-- Texte source --

Selon le principe de complémentarité, pour la plupart des personnes bilingues, il est plus facile d’aborder certains sujets dans une langue et d’autres sujets dans l’autre. Il existe aussi des thèmes dont elles peuvent parler dans leurs deux langues avec une aisance comparable. Ainsi, tout naturellement, chacune des langues possède-t-elle un champ d’utilisation (qui peuvent se pénétrer) formé au fil des expériences vécues par la personne.
Développement de chacune des langues
Nous développons notre maîtrise de la langue au fur et à mesure que nous l’utilisons. Plus nous avons d’occasions de la pratiquer et avec des interlocuteurs différents, plus elle s’enrichit. Notre vocabulaire et la syntaxe deviennent plus importants et développés, notre aisance augmente. Mais qu’est-ce qui se passe quand une des langues est plus utilisée, par exemple, dans le contexte familial et l’autre dans le contexte professionnel ? Dans ce cas-là, nous perfectionnons nos langues chacune dans un domaine spécifique, ce qui contribue à un déséquilibre entre elles.

-- Données enregistrées --
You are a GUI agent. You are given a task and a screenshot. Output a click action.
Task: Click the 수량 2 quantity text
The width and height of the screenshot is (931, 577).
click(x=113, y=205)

-- Ce que vous ferez --
Poursuivez le texte sur les langues des personnes bilingues en reprenant juste après sa dernière phrase.

-- Résultat attendu --
Bien évidemment, certains de ces champs se rejoignent plus ou moins souvent. Suivant l’exemple donné : il est rare de ne pas jamais évoquer le travail et sa vie familiale dans l’autre langue. Cependant, certaines habitudes, acquises dans une langue, sont devenues automatiques : compter, prier, jurer… Il est souvent difficile de les acquérir dans la même mesure dans l’autre langue, elles sont si profondément ancrées dans notre inconscience.
Principe de complémentarité et le niveau général de la langue
Plus des domaines de la vie couvre une langue (langue A), plus sa maîtrise chez la personne est forte. Elle est capable d’aborder plus de thèmes dans cette langue et communiquer avec aisance dans plus de situations. Avec le temps, elle acquière un niveau général élevé de la langue. En revanche, plus la langue (langue B) est utilisée dans des domaines bien spécifiques et exclusifs, plus elle est spécialisée et son champ d’application est réduit. La spécialisation de la langue la prive de son ampleur et renferme dans certains espaces thématiques qu’il est difficile de quitter. D’autant plus que la langue A devient le moyen principal de communication dans le reste des domaines. Il n’y a donc pas de besoin urgent pour que la langue B se développe.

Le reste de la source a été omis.